### SOURCE RECORDS ###

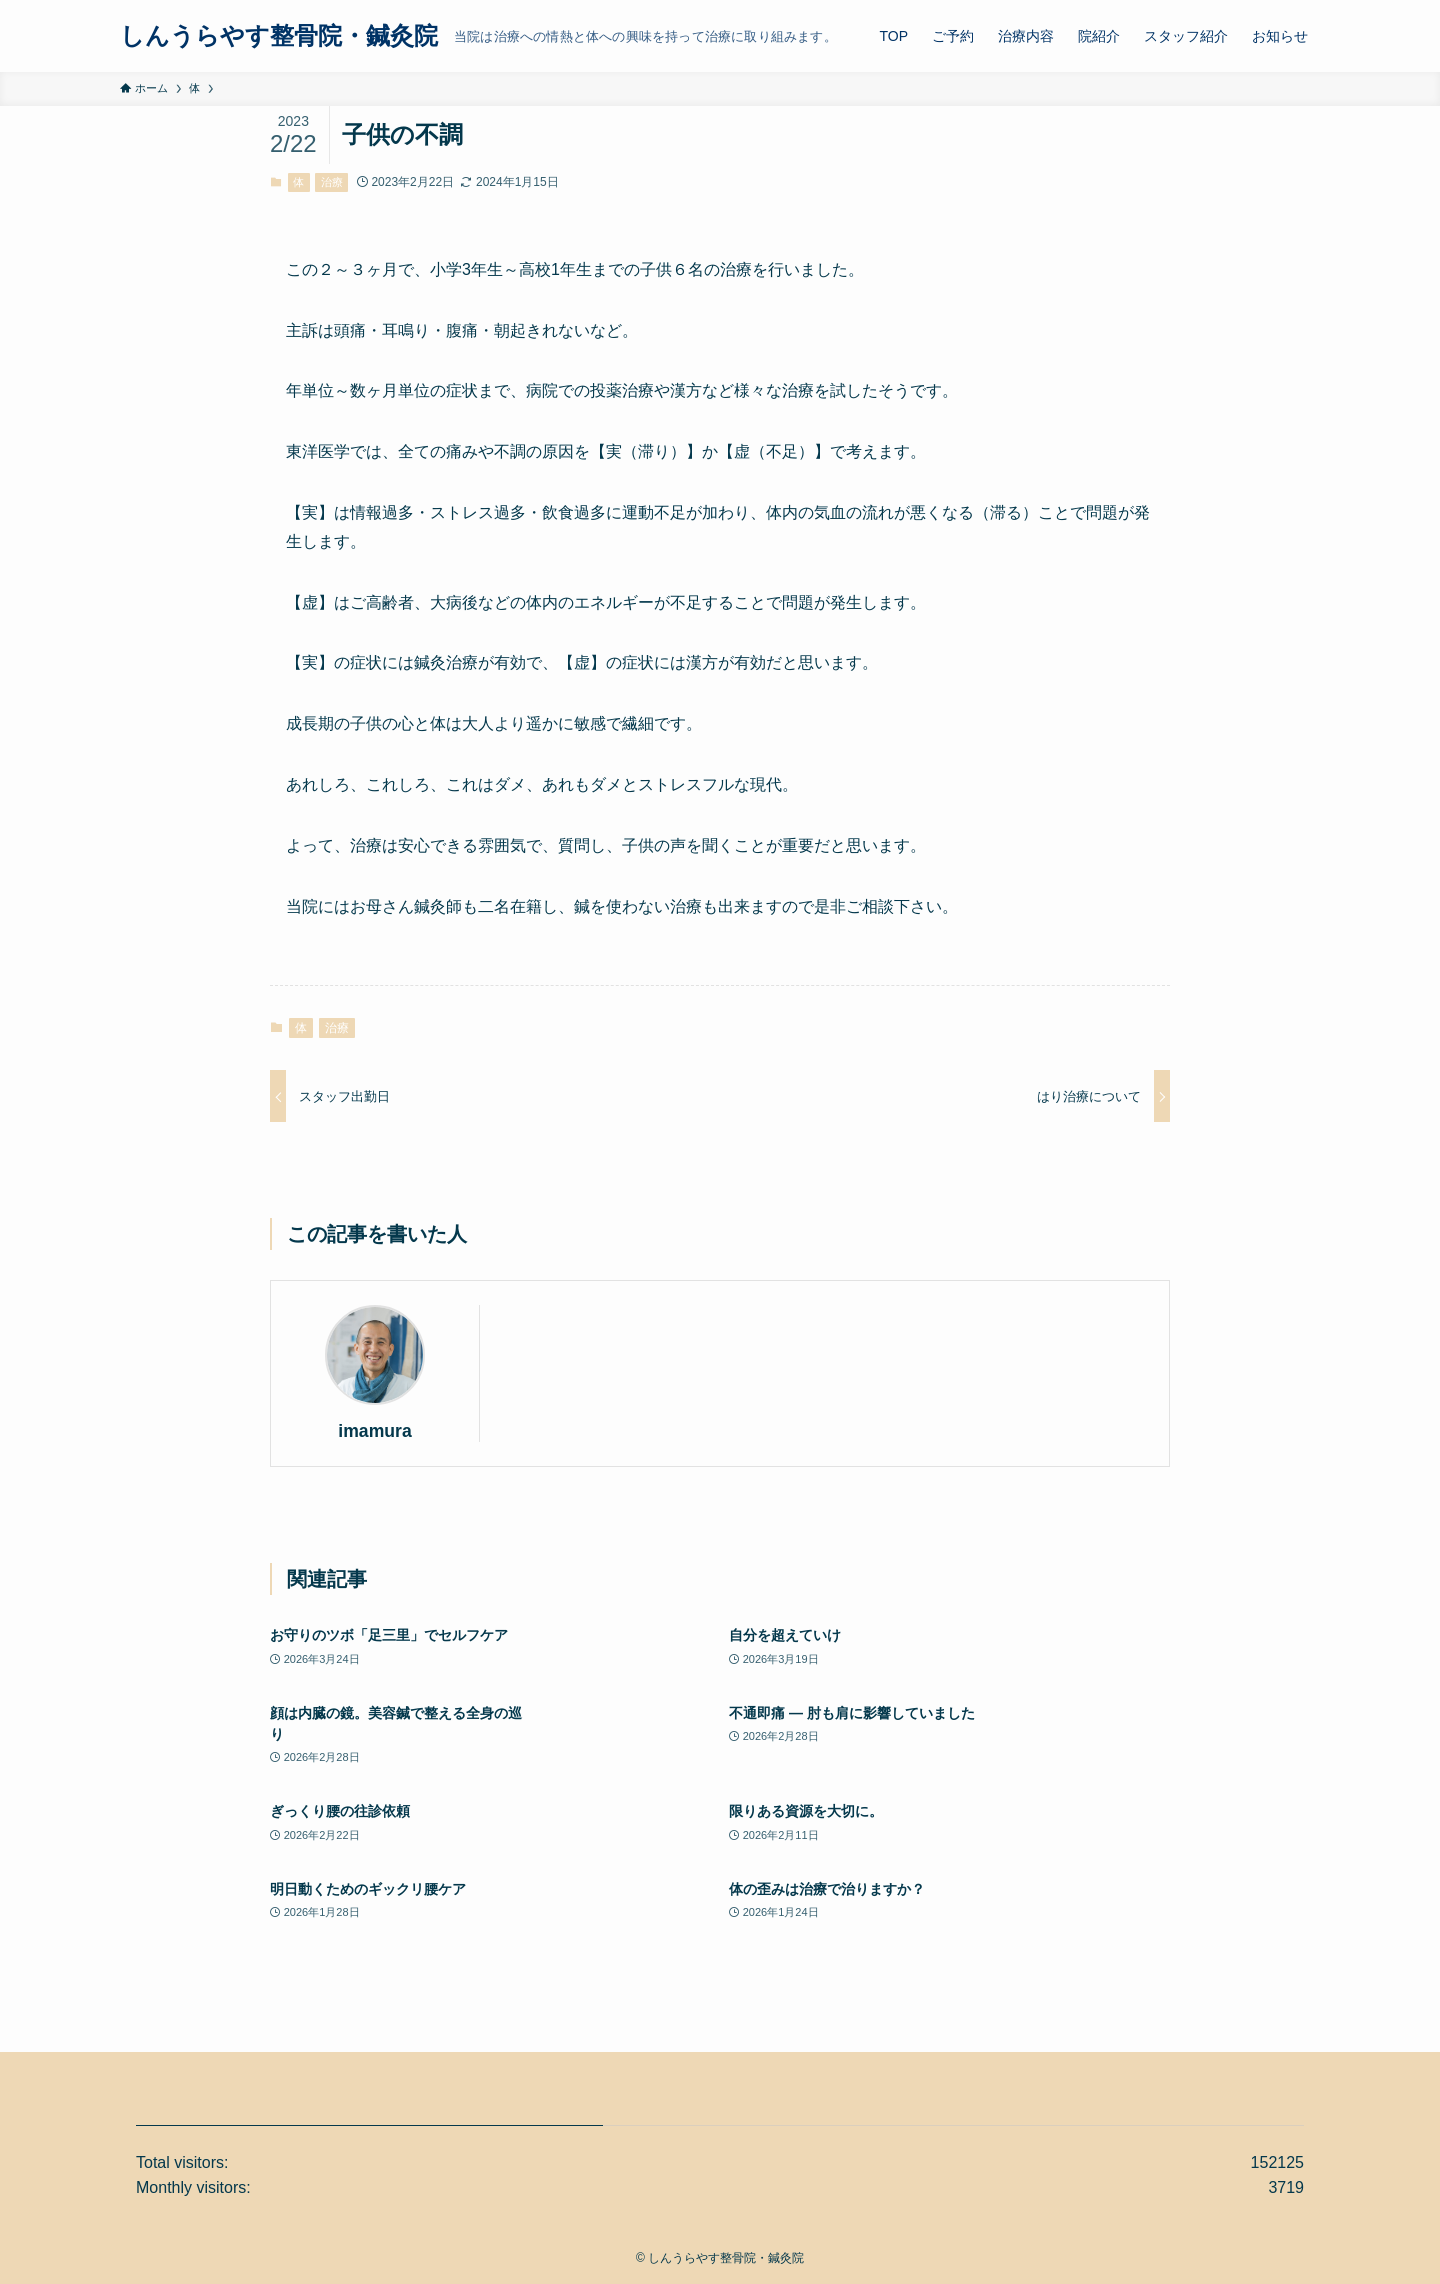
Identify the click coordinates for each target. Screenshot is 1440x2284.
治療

###
### SOURCE RECORDS ###

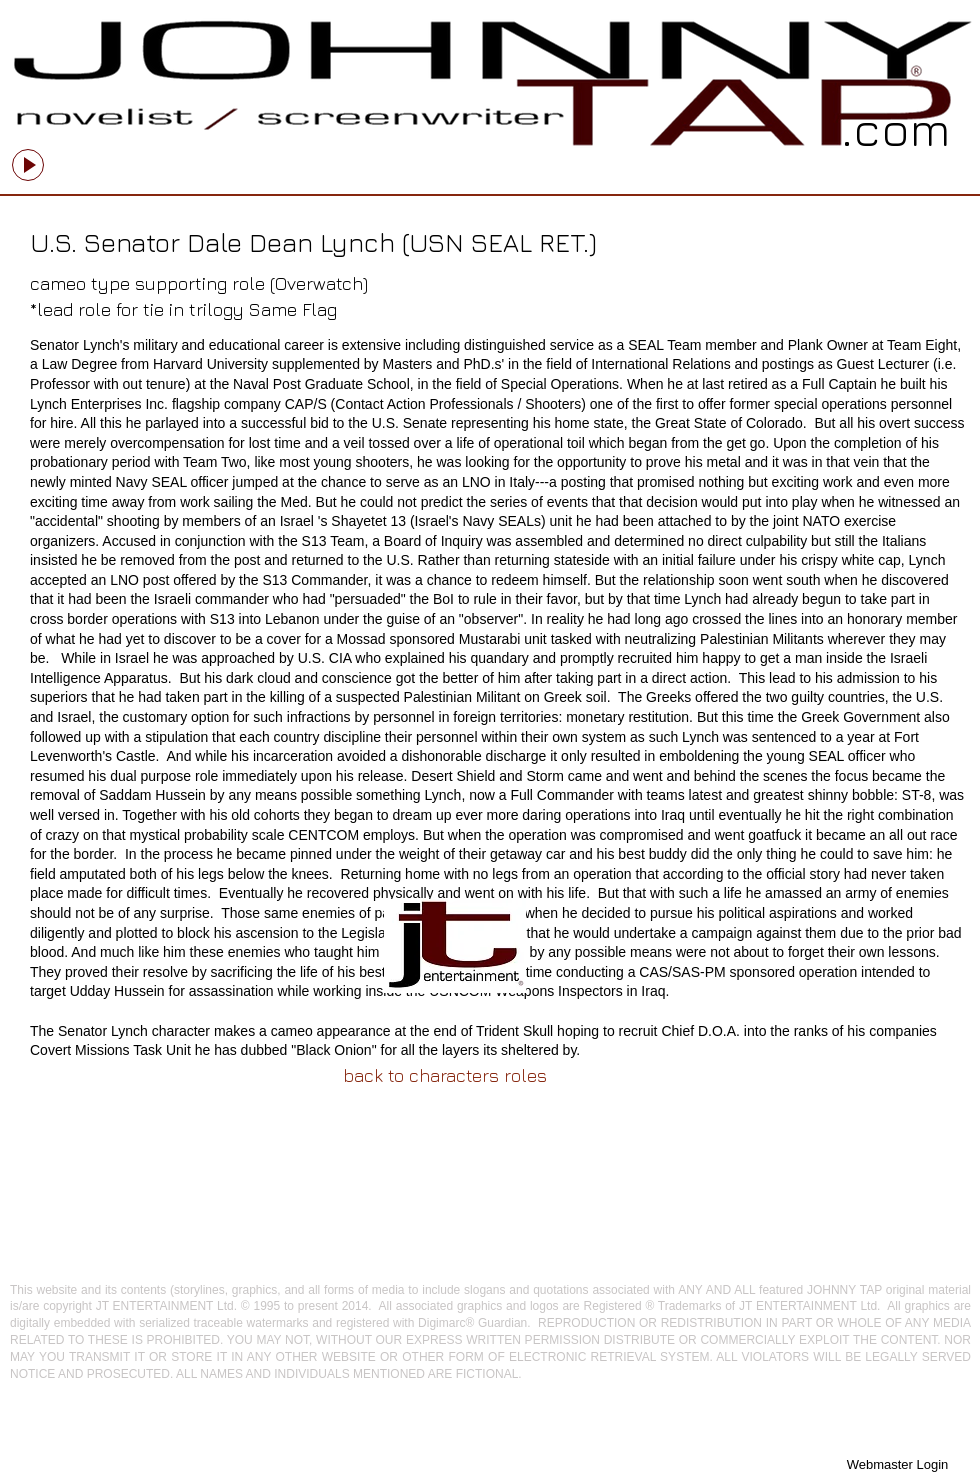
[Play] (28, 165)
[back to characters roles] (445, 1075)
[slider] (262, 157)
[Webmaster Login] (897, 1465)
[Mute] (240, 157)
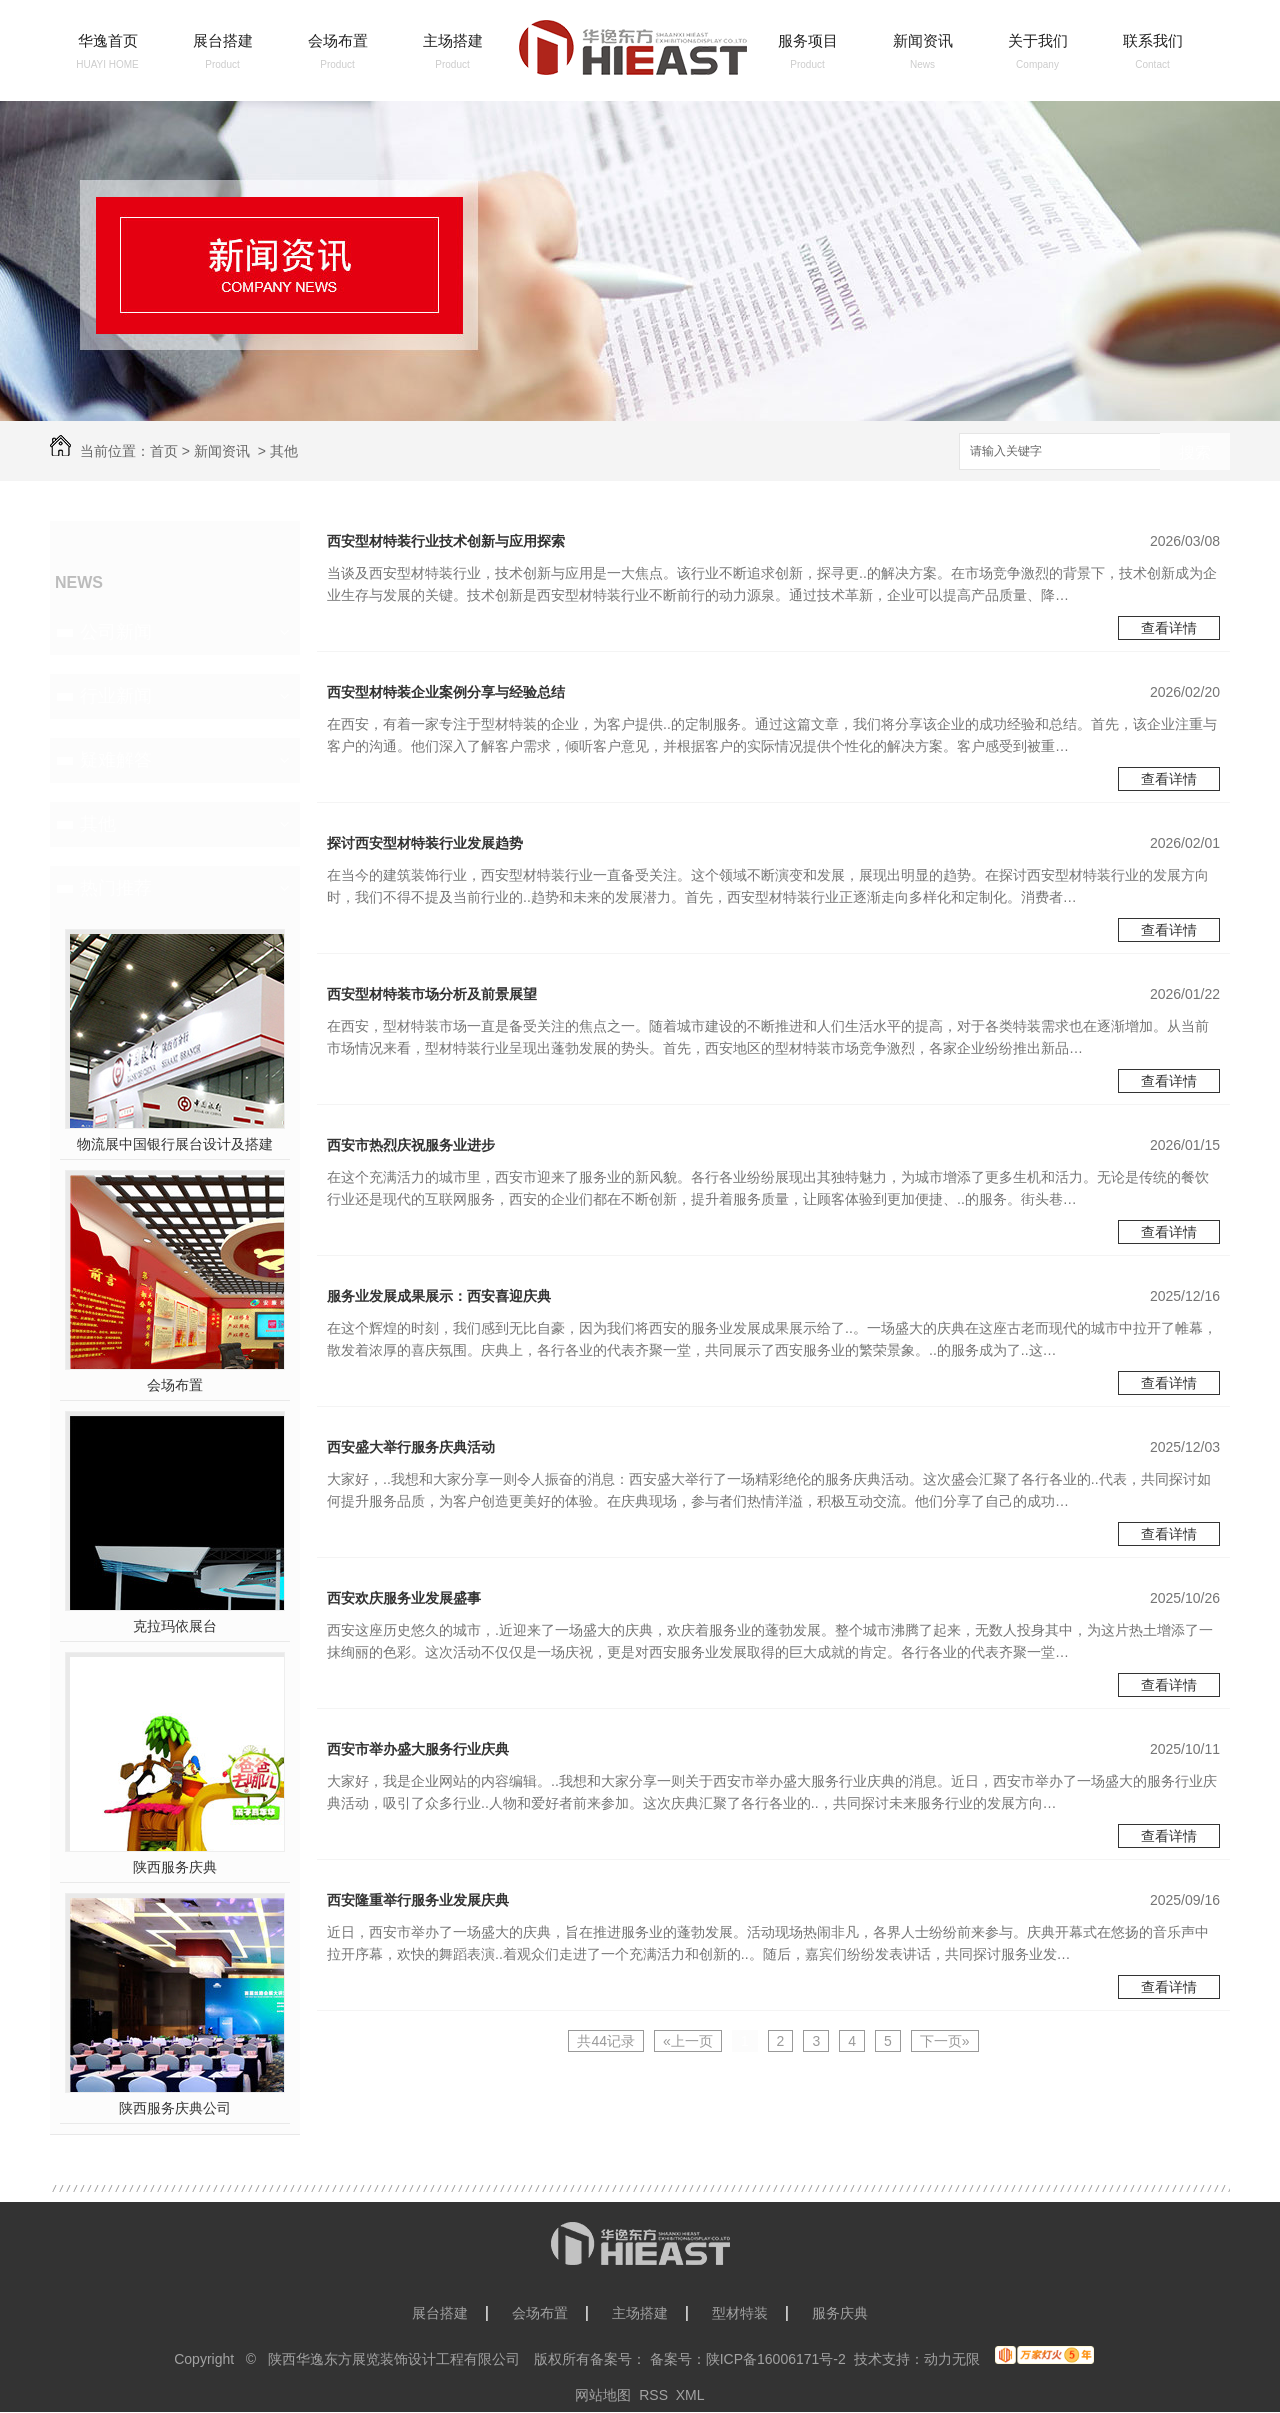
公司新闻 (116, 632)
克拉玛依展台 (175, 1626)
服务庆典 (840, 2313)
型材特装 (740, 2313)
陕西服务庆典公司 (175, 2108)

###

- **EXERCISE DETAILS**
Count how many lines in the records above contain the string "each". Case matters, and your reply should be that number alone.

- **THE RESPONSE**
1